* EXCERPTED DATA:
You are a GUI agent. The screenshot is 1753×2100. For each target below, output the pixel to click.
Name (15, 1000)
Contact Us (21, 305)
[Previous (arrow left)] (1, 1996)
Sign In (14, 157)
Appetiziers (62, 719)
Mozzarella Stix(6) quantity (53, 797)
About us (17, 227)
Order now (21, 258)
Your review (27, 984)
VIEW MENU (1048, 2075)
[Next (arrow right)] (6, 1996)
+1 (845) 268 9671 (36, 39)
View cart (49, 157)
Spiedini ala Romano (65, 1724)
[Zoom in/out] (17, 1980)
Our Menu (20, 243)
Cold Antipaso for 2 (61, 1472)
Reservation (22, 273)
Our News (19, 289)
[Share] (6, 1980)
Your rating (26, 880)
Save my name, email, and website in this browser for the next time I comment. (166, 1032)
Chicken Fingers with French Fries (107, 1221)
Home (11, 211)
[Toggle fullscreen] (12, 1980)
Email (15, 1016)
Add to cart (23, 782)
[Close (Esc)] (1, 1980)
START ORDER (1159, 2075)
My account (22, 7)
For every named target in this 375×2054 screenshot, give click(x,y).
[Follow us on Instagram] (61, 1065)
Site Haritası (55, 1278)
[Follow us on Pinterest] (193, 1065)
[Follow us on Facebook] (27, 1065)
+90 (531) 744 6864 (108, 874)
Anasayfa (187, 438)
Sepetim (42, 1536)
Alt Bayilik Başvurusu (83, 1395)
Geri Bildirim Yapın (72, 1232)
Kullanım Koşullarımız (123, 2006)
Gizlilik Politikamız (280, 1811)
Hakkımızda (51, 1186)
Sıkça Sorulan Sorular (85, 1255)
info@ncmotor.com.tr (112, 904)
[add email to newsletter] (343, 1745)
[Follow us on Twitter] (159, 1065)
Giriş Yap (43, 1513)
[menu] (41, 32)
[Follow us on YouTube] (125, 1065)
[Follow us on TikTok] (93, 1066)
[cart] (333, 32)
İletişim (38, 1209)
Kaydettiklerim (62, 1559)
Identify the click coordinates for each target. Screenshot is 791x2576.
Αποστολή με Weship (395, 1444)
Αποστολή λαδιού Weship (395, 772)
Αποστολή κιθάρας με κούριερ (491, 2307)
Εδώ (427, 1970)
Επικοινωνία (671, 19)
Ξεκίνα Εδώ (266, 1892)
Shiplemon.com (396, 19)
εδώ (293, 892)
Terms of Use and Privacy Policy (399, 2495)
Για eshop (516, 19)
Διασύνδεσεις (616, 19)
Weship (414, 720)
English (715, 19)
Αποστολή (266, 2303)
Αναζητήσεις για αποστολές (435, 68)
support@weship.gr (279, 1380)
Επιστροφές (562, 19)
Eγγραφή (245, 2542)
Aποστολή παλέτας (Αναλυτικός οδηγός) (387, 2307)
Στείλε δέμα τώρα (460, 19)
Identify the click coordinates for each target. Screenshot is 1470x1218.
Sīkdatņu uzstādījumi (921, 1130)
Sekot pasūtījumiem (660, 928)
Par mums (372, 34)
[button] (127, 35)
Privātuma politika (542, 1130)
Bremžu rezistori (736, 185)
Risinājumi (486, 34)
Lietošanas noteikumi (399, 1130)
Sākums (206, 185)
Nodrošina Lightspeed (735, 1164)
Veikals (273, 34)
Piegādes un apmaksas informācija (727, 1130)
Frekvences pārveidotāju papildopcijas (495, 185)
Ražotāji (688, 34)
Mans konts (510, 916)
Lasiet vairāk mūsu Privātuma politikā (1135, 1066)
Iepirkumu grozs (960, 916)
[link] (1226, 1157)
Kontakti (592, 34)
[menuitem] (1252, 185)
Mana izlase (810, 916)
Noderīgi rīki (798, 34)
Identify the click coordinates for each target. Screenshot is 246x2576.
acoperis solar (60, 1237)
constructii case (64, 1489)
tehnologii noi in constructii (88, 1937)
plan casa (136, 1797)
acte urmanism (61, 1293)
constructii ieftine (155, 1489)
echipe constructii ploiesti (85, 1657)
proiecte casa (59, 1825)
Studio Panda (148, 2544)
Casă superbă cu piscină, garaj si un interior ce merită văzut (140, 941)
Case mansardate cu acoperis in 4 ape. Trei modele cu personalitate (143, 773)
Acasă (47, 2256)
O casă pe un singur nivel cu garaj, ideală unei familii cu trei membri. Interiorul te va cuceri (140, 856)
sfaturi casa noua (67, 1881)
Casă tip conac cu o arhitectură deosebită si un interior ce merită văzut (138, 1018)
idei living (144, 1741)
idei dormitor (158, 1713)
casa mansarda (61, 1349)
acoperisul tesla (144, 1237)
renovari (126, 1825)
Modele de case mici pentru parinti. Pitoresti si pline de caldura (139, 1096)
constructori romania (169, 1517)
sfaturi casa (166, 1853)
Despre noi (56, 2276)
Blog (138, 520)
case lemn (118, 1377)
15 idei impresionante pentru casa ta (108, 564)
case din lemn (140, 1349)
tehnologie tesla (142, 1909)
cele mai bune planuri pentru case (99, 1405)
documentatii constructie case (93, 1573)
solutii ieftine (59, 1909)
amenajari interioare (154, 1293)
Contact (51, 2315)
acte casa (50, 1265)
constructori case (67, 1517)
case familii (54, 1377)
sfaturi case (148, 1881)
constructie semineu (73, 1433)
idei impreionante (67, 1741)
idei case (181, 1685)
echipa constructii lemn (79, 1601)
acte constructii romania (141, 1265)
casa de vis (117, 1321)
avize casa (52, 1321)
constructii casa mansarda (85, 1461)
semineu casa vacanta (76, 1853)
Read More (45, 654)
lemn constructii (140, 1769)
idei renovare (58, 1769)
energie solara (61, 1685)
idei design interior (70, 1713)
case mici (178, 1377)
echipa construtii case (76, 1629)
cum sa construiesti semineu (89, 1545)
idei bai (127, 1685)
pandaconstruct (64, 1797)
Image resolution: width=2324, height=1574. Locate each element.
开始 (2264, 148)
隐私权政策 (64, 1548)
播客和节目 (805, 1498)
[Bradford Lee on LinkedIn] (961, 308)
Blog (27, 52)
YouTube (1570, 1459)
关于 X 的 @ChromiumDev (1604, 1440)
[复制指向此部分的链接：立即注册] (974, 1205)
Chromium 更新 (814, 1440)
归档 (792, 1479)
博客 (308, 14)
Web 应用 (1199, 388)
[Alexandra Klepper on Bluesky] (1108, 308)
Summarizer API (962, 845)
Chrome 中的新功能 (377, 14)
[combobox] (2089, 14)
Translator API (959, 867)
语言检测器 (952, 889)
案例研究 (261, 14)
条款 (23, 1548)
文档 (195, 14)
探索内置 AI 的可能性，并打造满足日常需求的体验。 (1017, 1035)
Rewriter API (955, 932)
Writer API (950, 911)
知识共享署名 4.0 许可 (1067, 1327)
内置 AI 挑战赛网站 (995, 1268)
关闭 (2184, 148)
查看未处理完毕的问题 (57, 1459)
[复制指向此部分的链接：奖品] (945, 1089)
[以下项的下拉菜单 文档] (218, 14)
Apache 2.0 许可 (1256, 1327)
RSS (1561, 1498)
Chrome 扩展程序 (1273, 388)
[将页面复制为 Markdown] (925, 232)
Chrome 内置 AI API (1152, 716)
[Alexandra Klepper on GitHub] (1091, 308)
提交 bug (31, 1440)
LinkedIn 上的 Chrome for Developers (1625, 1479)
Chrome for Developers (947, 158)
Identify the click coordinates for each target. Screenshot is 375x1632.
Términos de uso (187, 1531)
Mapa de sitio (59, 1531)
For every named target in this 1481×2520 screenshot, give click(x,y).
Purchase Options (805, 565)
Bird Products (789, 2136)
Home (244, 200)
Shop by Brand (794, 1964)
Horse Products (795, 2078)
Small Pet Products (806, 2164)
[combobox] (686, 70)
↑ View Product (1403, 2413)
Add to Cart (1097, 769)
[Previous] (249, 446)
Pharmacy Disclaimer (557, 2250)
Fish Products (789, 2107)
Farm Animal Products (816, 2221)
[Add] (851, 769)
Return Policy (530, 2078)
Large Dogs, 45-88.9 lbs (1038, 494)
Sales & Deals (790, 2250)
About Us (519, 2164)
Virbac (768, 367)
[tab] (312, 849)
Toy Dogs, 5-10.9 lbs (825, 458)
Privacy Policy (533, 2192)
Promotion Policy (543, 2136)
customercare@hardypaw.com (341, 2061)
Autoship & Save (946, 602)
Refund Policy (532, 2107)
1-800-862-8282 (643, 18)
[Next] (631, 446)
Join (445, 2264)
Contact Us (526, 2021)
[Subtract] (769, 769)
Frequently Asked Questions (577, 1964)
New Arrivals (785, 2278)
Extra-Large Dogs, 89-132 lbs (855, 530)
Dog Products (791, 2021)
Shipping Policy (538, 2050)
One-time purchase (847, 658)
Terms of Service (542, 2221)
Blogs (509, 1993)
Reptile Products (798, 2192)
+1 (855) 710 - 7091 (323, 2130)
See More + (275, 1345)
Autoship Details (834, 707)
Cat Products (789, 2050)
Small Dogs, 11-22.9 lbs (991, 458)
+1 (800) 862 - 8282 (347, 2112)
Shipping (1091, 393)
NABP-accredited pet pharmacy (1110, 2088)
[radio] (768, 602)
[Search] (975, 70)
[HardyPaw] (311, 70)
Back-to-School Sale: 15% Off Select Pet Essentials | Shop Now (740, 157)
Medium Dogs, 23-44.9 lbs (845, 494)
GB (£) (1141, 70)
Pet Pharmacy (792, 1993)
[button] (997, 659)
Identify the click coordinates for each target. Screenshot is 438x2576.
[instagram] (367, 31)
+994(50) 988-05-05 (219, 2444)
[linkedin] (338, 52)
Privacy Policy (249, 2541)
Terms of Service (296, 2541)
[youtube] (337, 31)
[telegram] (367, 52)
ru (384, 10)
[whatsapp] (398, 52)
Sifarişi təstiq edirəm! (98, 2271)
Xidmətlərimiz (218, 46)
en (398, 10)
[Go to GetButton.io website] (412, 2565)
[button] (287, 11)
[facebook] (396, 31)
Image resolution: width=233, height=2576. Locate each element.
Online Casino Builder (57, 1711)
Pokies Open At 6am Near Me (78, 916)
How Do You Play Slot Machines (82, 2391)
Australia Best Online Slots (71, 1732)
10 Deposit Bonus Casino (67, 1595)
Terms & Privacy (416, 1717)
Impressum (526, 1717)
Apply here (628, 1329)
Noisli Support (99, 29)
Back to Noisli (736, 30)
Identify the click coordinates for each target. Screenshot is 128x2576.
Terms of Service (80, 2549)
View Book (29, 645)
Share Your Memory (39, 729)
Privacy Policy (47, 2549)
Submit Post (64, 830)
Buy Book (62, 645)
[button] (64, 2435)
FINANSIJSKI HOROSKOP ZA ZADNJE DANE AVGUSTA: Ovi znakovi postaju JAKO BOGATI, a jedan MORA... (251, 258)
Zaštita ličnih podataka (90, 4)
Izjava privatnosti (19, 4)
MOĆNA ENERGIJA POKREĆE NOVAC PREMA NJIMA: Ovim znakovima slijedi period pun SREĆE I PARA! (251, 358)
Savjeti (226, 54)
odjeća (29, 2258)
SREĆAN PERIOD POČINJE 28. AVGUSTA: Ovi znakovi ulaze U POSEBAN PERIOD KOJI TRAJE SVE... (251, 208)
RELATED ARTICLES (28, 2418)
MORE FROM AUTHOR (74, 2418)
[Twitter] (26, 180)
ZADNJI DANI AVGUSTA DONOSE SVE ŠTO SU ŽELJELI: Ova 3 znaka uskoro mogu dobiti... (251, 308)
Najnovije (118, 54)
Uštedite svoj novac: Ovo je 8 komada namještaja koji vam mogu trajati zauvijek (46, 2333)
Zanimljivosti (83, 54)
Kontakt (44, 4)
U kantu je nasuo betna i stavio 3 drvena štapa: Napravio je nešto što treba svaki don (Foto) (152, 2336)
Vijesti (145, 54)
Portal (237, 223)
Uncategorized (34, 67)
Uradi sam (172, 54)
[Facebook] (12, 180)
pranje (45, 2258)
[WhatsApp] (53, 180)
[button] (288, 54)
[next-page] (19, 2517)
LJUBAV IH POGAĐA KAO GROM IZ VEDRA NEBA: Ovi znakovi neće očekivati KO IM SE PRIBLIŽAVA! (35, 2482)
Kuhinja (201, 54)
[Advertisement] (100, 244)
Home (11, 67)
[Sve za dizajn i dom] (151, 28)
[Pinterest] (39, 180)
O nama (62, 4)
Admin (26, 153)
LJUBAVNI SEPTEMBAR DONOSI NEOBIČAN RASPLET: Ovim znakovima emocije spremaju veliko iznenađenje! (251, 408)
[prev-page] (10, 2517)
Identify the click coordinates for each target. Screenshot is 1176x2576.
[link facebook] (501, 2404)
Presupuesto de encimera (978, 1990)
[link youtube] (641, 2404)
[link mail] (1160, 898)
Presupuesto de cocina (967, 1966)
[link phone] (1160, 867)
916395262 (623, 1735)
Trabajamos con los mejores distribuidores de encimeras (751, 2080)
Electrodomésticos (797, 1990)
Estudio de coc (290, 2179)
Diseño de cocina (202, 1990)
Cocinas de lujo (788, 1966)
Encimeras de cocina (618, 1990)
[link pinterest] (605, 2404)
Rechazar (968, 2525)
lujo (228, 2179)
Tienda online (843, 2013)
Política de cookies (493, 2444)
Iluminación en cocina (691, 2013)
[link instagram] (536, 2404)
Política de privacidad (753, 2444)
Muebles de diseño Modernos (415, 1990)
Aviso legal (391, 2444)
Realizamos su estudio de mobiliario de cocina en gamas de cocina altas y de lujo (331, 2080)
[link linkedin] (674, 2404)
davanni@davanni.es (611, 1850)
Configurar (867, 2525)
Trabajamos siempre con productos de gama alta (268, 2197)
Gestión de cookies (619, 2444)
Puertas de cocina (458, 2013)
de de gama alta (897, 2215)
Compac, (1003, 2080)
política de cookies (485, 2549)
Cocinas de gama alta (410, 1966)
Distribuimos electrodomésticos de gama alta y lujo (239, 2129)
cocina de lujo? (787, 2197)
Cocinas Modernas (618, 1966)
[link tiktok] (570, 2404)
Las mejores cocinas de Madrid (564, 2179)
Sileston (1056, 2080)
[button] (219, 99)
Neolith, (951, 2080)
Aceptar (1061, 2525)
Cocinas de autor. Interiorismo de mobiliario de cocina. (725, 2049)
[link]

* TASK ITEM:
From the data above, return every line from the line that has "odjeća (29, 2258)" up to and including the line that has "Admin (26, 153)", exactly.

* OUTPUT:
odjeća (29, 2258)
SREĆAN PERIOD POČINJE 28. AVGUSTA: Ovi znakovi ulaze U POSEBAN PERIOD KOJI TRAJE SVE... (251, 208)
RELATED ARTICLES (28, 2418)
MORE FROM AUTHOR (74, 2418)
[Twitter] (26, 180)
ZADNJI DANI AVGUSTA DONOSE SVE ŠTO SU ŽELJELI: Ova 3 znaka uskoro mogu dobiti... (251, 308)
Najnovije (118, 54)
Uštedite svoj novac: Ovo je 8 komada namještaja koji vam mogu trajati zauvijek (46, 2333)
Zanimljivosti (83, 54)
Kontakt (44, 4)
U kantu je nasuo betna i stavio 3 drvena štapa: Napravio je nešto što treba svaki don (Foto) (152, 2336)
Vijesti (145, 54)
Portal (237, 223)
Uncategorized (34, 67)
Uradi sam (172, 54)
[Facebook] (12, 180)
pranje (45, 2258)
[WhatsApp] (53, 180)
[button] (288, 54)
[next-page] (19, 2517)
LJUBAV IH POGAĐA KAO GROM IZ VEDRA NEBA: Ovi znakovi neće očekivati KO IM SE PRIBLIŽAVA! (35, 2482)
Kuhinja (201, 54)
[Advertisement] (100, 244)
Home (11, 67)
[Sve za dizajn i dom] (151, 28)
[Pinterest] (39, 180)
O nama (62, 4)
Admin (26, 153)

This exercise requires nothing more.